*Work order:* Starting at the line that contains "Where should I" and stopping at the line that contains "Example1.java in the", restate each line of the records below exactly. Omit the pictures.

*Available data:*

⁂

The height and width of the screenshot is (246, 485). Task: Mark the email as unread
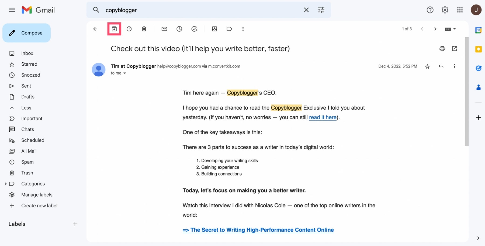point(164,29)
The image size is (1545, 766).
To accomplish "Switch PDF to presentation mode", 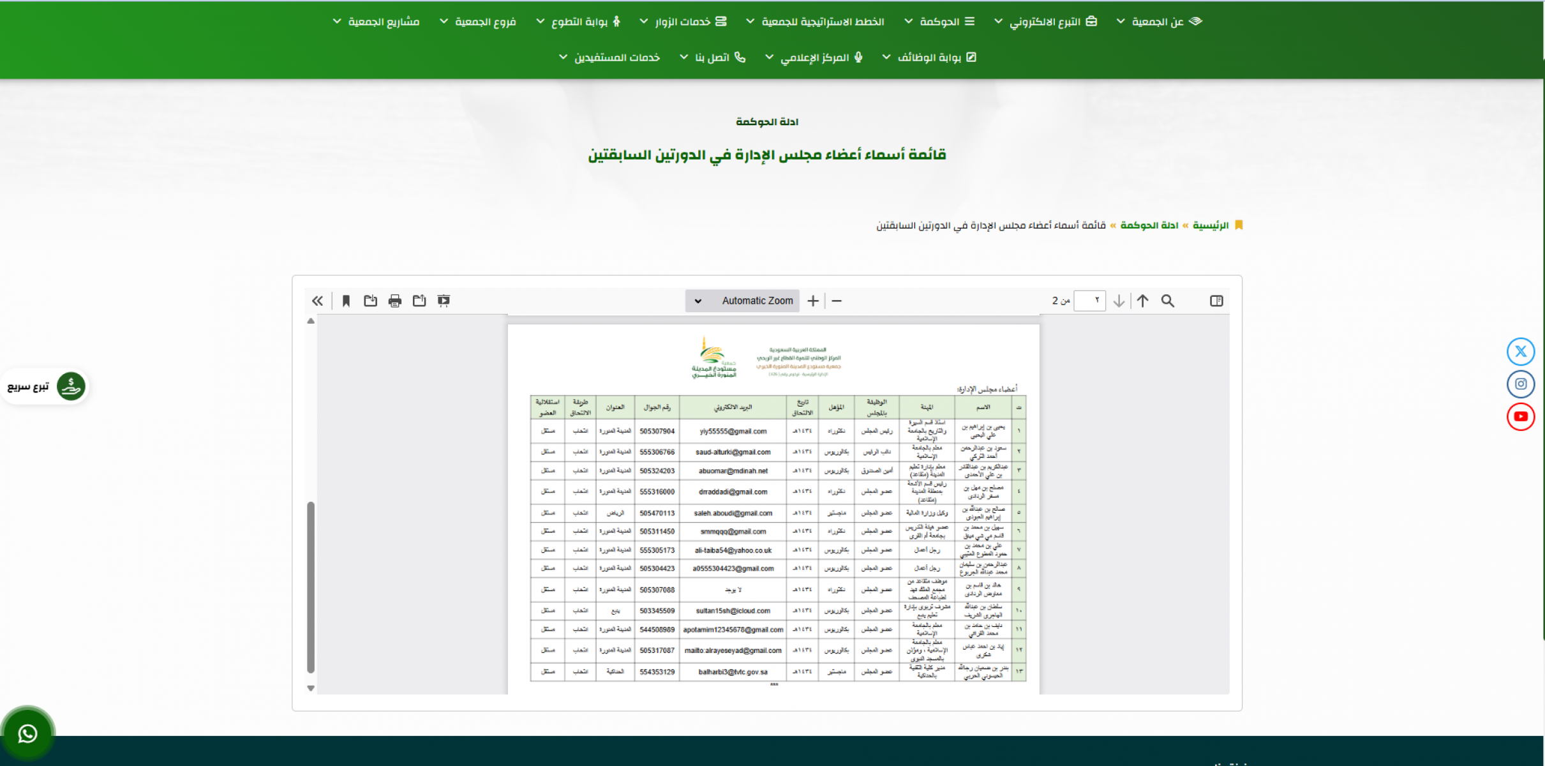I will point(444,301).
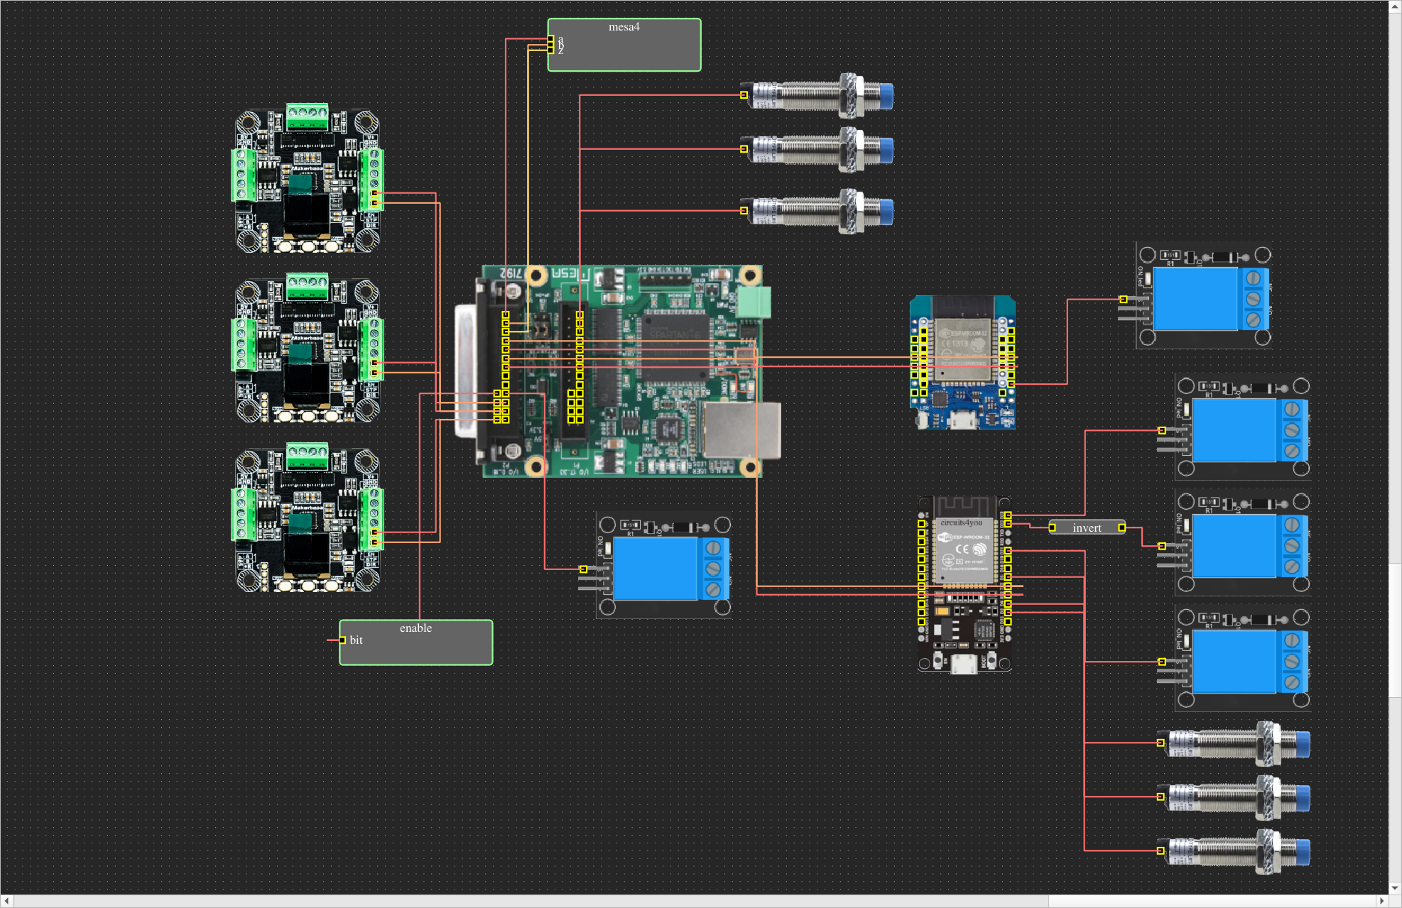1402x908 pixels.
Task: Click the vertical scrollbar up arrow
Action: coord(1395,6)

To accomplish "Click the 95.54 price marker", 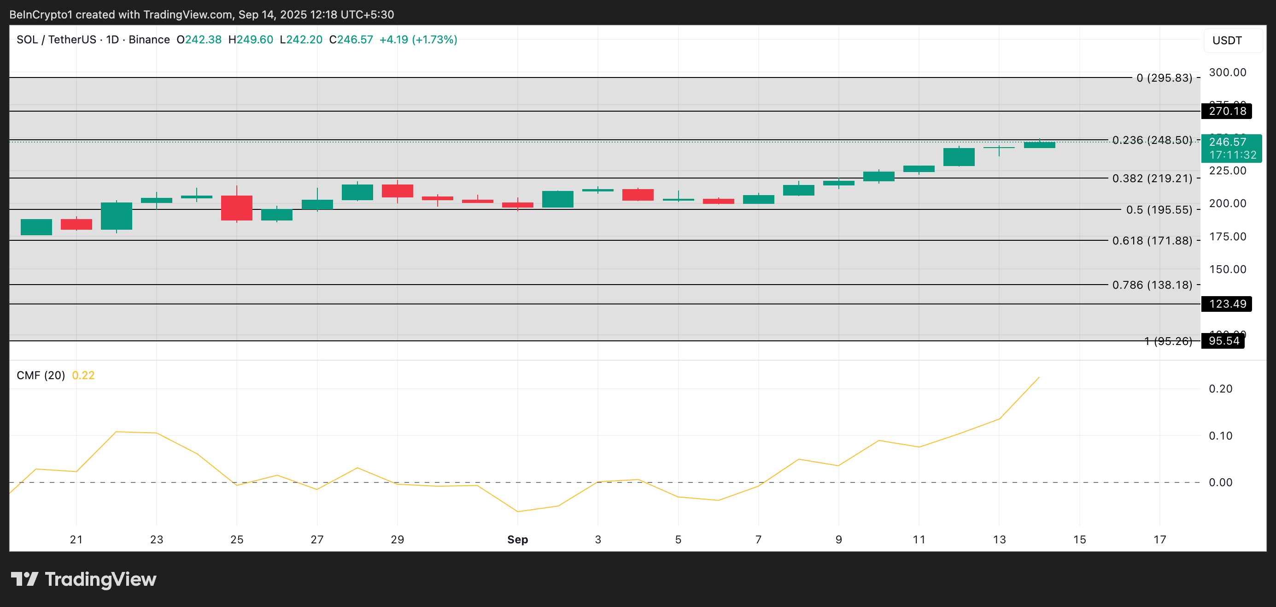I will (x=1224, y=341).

⁂

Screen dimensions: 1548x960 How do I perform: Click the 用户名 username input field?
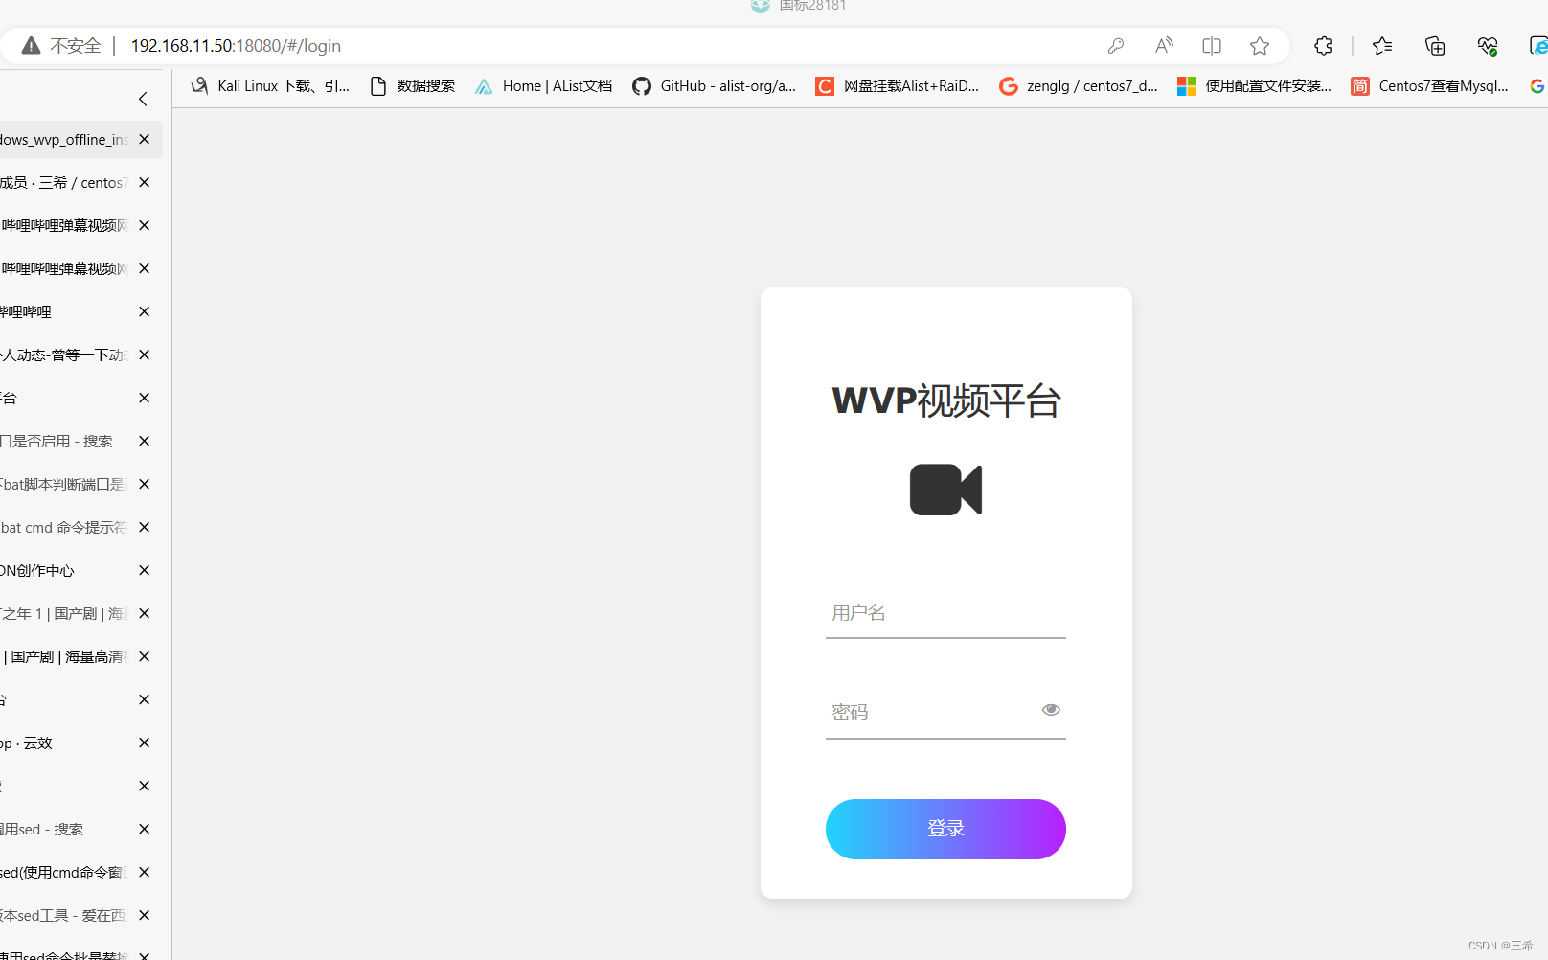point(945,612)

⁂

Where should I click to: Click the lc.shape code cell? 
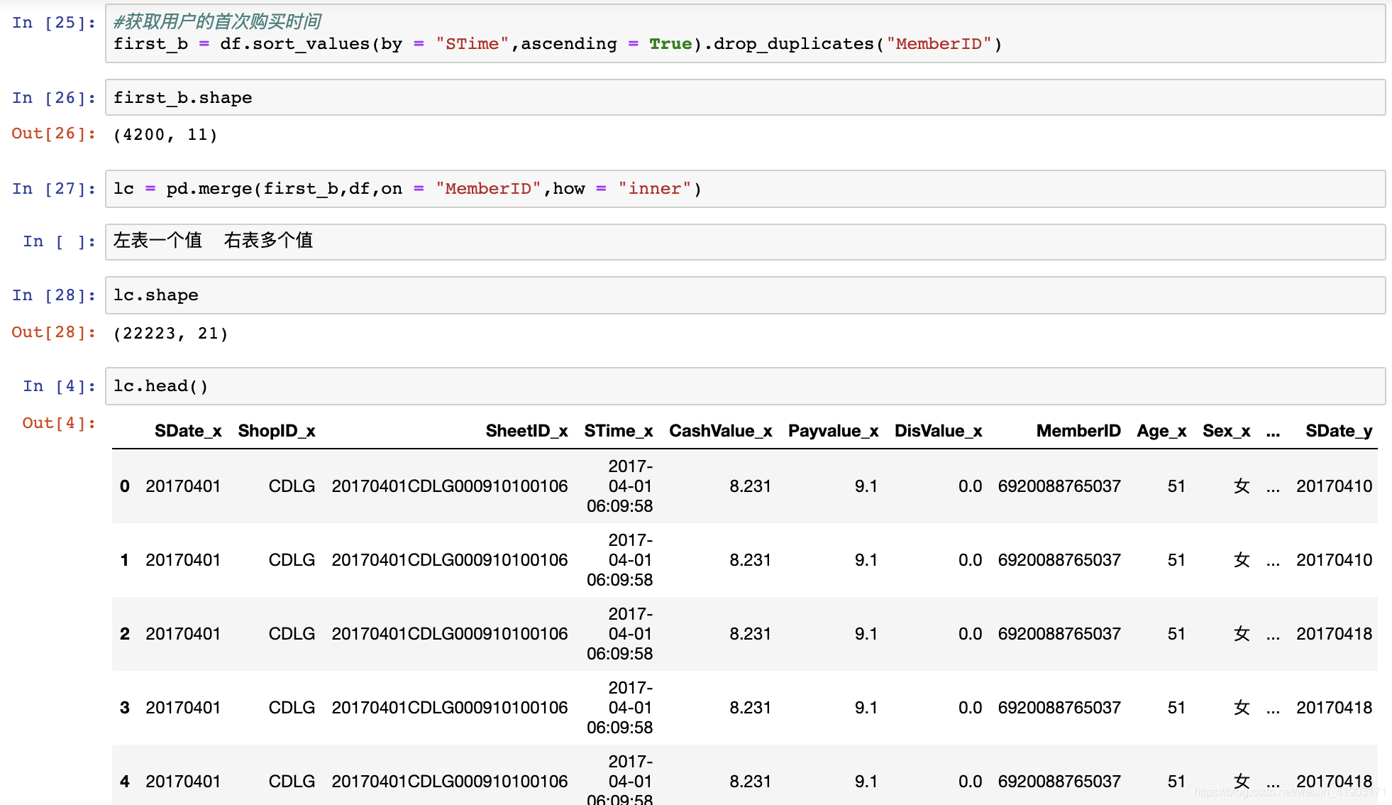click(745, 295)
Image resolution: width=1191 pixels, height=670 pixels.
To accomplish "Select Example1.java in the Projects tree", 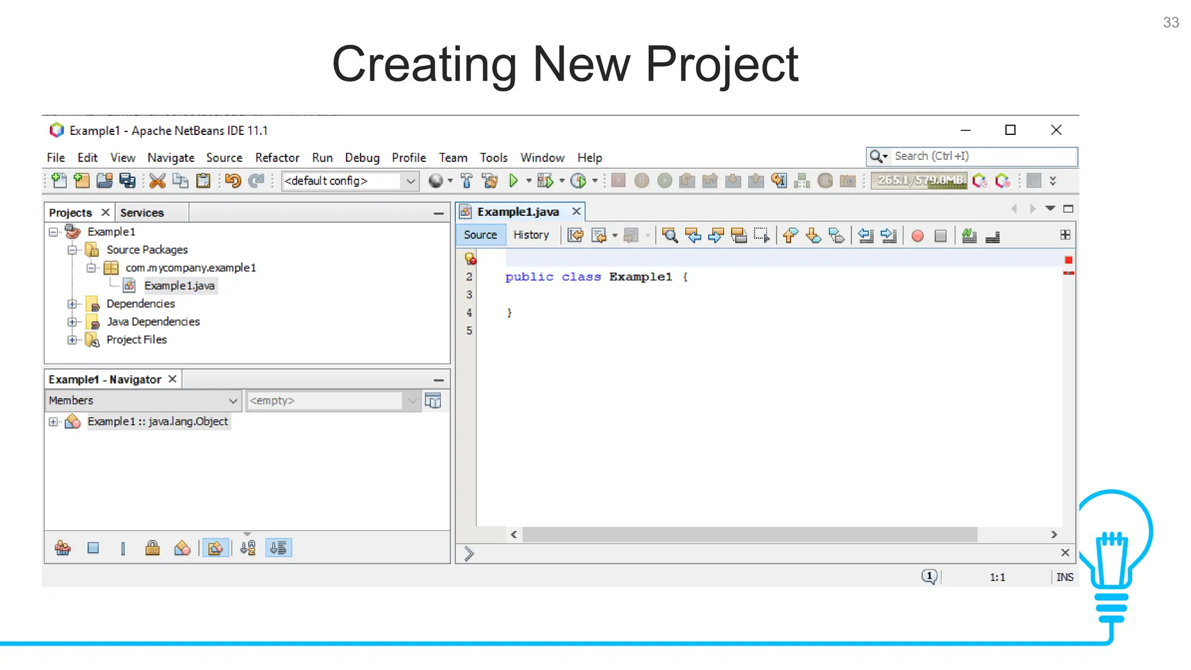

⁂

*Task answer:*
Where should I click to: Click the lc.shape code cell? 
click(745, 295)
Image resolution: width=1191 pixels, height=670 pixels.
To accomplish "Select Example1.java in the Projects tree", 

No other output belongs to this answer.